Prospero’s Castle

Amongst the bereft and marginalised in our society, a group I feel particularly sorry for are those who have had an incomplete education.  I think particularly of those who have had the misfortune to attend a private school.  (In England, for reasons that escape me, a private school is called a “public” school.)  You might call such an institution an “exclusive” school.  Membership of an exclusive club of any sort is generally much sought after, but is there not something distasteful about wishing to be exclusive?  The first duty of any exclusive club is to retain its exclusivity; this is achieved by the act of excluding people who are undesirable.

The trouble with attending a private and exclusive school is that you are liable to acquire a skewed notion of life, and of how life is, for most people.  This is particularly harmful to those who have been groomed (and I use “groomed” advisedly – it is after all a kind of abuse) for positions of political leadership.  Reared in a world of exclusivity, you are liable to come out with that political sound bite that I have come to distrust most of all – “We have had to make some tough decisions.”

Nothing could cast a more lurid and macabre light on the election immigration debate than the news that 700 souls have been lost in the Mediterranean this weekend.  Can you conceive of any utterance more crass than that voiced by many European nations, including the United Kingdom, that Mediterranean search and rescue should be abandoned because it only encourages others to attempt the journey?  Perhaps we said to the people in the water, not waving but drowning, “We have had to make some tough decisions.”
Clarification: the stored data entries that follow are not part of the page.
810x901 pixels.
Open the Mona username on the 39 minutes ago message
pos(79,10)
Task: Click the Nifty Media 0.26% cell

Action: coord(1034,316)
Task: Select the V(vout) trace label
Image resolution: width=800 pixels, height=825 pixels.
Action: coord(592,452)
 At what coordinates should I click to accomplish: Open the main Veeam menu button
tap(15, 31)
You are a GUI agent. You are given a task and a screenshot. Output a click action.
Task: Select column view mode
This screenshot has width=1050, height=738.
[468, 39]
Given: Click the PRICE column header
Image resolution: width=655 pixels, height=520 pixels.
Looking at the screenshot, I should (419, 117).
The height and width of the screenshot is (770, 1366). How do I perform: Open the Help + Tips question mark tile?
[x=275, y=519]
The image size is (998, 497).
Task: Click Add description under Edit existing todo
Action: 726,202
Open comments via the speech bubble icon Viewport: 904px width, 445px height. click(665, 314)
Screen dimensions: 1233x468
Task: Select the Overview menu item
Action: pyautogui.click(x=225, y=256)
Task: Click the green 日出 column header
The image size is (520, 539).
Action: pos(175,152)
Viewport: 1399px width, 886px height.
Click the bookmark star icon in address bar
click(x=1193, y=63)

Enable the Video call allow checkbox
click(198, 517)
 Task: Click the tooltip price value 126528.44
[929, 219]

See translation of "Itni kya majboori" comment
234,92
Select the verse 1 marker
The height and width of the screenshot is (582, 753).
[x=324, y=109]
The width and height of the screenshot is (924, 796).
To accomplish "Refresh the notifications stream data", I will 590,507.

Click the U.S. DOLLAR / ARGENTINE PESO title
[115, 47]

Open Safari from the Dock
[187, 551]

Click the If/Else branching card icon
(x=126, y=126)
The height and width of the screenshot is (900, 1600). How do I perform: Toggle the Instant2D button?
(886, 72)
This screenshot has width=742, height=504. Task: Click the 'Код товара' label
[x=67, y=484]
When I heard about all this I reread Edgar Allan Poe’s The Masque of the Red Death.  Have you read it?  Do.  I should think it’s less than 2,500 words long – a fifteen minute read.  It is one of these pieces of literature that will change you, irreversibly.  But it is not a comfortable experience.  It’s like one of these news items that comes with a health warning: some viewers might find these images disturbing.  It is very hard to believe that it was written in the first half of the nineteenth century, because it is of our time.  If I were to choose a piece of literature that reflects our zeitgeist, redolent of the predicament of our time, it would be The Masque of the Red Death.

When his dominions become devastated and depopulated by a virulent infection characterised by a haemorrhagic eruption and rapid decompensation, Prince Prospero retires, with a thousand of his knights and dames, into the deep security and seclusion of his castellated abbey, where he gives himself over to pleasure.  There are seven chambers in the abbey, irregularly placed but running more or less east to west, each more grotesque than the last.  On the west wall, there is an ebony clock with a pendulum, and, on the hour, a doom-fraught chime.   “There were buffoons, there were improvisatori.”  (How could Poe have known about television, and how it was going to evolve?)  I won’t describe much more, but it will hardly surprise you that the plague gets in, and everybody has a bad end.  It’s an archetypal story.  It has the same horrific quality as the story of Belshazzar’s feast, so vividly re-enacted in William Walton’s oratorio.  The great panegyric to all the false gods of precious metals, suddenly cut short by the writing on the wall.  Mene mene tekel upharzin.  Thou art weighed in the balance, and found wanting.

I wonder if Fortress Europe, or more generally, “The West”, is Prospero’s Castle.  Read The Masque and see what you think.   Imagine you stand on the shore of a country that has become so hellish that it seems a good option to get into a rickety boat, with hundreds of others, and risk drowning.  This is like being trapped on the 80th floor of a towering inferno; you elect to jump – it’s the better option.  Almost none of the Great Issues of our time – War, Famine, Pestilence, Injustice, climate change, and – the elephant in the room – overpopulation, figure in the current election debate.  How are we all going to get on together, without destroying one another, and the planet?  There isn’t even an academic discipline devoted to this question.  Our best young minds are encouraged to do something else.

Meantime, should we pull up the drawbridge and deploy the portcullis?  And renew Trident?  When we finally get round to deploying Trident I know exactly what will be said at the ensuing press conference.

“We have had to make some tough decisions.”